Brief:
The answer is the line that contains "Toggle Mostrar unidades" followed by every later line of the entries below, each repeated exactly, and nothing else.

Given records:
○ ○ ○ ○ ○ ○ ○

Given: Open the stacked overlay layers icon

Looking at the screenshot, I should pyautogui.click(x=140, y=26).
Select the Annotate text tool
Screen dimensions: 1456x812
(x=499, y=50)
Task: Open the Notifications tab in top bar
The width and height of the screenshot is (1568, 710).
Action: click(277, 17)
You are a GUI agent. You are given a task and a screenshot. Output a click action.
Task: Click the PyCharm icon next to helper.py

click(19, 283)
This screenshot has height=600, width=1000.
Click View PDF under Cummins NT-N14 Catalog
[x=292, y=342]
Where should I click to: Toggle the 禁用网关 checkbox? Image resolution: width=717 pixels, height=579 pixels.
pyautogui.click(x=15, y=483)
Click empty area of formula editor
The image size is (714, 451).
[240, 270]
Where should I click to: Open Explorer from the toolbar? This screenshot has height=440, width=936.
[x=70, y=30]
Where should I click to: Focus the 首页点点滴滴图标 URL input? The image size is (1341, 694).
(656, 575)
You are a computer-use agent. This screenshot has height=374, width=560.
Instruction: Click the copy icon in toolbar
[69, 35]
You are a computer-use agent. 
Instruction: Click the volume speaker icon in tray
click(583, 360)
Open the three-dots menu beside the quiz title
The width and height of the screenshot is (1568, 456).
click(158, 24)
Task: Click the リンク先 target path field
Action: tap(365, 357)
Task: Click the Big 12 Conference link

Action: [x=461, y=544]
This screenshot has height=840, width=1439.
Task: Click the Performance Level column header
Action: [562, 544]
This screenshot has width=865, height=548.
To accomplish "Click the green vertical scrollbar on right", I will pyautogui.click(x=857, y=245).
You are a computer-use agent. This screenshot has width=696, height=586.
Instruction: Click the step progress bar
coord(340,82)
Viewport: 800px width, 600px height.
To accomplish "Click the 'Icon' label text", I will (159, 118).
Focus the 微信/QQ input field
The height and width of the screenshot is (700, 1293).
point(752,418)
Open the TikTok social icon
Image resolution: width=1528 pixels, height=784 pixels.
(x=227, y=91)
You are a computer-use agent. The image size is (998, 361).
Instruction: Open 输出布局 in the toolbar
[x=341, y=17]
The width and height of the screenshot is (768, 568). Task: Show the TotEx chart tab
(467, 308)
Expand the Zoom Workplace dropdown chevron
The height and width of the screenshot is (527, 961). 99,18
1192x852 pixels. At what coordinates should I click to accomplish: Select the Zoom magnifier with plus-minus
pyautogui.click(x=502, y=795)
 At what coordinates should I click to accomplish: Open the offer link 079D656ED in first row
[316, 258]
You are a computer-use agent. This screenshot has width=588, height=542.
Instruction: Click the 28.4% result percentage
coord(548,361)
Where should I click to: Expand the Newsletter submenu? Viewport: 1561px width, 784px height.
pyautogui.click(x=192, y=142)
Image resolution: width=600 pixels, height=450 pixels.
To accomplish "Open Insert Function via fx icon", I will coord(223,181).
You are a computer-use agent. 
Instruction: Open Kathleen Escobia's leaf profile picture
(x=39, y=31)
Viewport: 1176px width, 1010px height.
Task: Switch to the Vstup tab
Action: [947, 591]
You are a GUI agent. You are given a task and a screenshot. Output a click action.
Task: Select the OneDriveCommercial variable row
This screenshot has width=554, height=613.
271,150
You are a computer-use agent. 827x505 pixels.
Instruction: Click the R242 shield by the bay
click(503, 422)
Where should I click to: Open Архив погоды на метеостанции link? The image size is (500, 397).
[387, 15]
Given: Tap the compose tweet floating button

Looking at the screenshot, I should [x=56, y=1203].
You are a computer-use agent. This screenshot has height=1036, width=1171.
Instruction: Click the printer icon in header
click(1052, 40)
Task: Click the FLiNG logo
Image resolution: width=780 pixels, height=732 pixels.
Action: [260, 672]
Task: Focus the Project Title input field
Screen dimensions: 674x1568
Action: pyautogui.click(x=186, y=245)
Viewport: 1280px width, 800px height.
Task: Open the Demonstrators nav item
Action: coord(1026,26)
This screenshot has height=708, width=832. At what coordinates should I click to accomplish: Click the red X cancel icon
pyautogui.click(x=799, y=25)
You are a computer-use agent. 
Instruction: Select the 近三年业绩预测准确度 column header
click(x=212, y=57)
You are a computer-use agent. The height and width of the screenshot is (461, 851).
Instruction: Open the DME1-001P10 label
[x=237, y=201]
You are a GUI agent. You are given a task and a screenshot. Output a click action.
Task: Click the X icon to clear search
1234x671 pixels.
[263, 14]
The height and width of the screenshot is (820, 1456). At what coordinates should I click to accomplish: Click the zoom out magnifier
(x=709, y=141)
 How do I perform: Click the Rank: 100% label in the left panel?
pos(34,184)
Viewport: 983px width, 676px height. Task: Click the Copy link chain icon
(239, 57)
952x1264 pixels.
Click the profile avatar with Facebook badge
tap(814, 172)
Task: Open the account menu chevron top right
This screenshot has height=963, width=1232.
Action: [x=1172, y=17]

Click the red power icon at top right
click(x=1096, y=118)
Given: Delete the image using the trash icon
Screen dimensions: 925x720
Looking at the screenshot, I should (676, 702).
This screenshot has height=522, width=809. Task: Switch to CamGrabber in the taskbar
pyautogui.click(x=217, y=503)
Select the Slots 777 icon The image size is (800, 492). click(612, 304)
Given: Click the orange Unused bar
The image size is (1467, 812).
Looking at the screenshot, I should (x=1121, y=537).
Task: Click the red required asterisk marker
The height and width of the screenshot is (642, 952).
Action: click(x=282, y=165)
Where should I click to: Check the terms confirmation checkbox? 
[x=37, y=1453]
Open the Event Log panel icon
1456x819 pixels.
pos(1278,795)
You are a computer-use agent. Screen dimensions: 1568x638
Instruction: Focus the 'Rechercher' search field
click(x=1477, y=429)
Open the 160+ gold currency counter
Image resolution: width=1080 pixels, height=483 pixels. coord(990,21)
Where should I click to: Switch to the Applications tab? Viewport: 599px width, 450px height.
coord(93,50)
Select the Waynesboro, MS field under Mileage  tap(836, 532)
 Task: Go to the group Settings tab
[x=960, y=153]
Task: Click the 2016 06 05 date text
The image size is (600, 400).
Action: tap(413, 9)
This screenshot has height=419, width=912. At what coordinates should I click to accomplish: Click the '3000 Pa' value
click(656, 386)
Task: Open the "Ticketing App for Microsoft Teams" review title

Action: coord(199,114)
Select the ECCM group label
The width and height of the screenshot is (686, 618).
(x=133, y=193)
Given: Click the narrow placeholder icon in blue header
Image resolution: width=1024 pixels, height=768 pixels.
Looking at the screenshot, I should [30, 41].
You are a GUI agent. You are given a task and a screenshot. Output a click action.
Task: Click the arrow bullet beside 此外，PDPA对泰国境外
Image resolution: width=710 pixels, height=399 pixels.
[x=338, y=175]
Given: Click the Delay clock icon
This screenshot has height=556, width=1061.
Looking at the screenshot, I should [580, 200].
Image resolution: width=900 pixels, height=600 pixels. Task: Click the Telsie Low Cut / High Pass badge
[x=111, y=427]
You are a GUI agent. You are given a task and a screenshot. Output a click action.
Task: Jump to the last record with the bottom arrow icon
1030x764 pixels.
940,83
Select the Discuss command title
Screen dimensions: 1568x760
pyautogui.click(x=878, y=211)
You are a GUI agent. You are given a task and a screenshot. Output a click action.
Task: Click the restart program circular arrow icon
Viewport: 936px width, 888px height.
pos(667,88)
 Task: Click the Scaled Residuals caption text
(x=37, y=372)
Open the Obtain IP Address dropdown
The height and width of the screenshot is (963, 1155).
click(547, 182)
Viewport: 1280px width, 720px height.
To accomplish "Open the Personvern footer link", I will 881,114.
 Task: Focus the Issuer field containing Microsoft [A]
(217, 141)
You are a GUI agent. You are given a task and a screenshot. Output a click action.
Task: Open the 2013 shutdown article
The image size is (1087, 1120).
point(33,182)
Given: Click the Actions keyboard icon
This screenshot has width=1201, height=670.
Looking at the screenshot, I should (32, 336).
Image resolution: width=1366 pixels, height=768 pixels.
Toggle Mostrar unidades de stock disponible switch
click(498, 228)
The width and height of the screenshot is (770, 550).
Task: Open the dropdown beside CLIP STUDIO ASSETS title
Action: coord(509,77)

○ ○ ○ ○ ○ ○ ○

Your solution:
Toggle Mostrar unidades de stock disponible switch
click(498, 228)
The width and height of the screenshot is (770, 550).
Task: Open the dropdown beside CLIP STUDIO ASSETS title
Action: coord(509,77)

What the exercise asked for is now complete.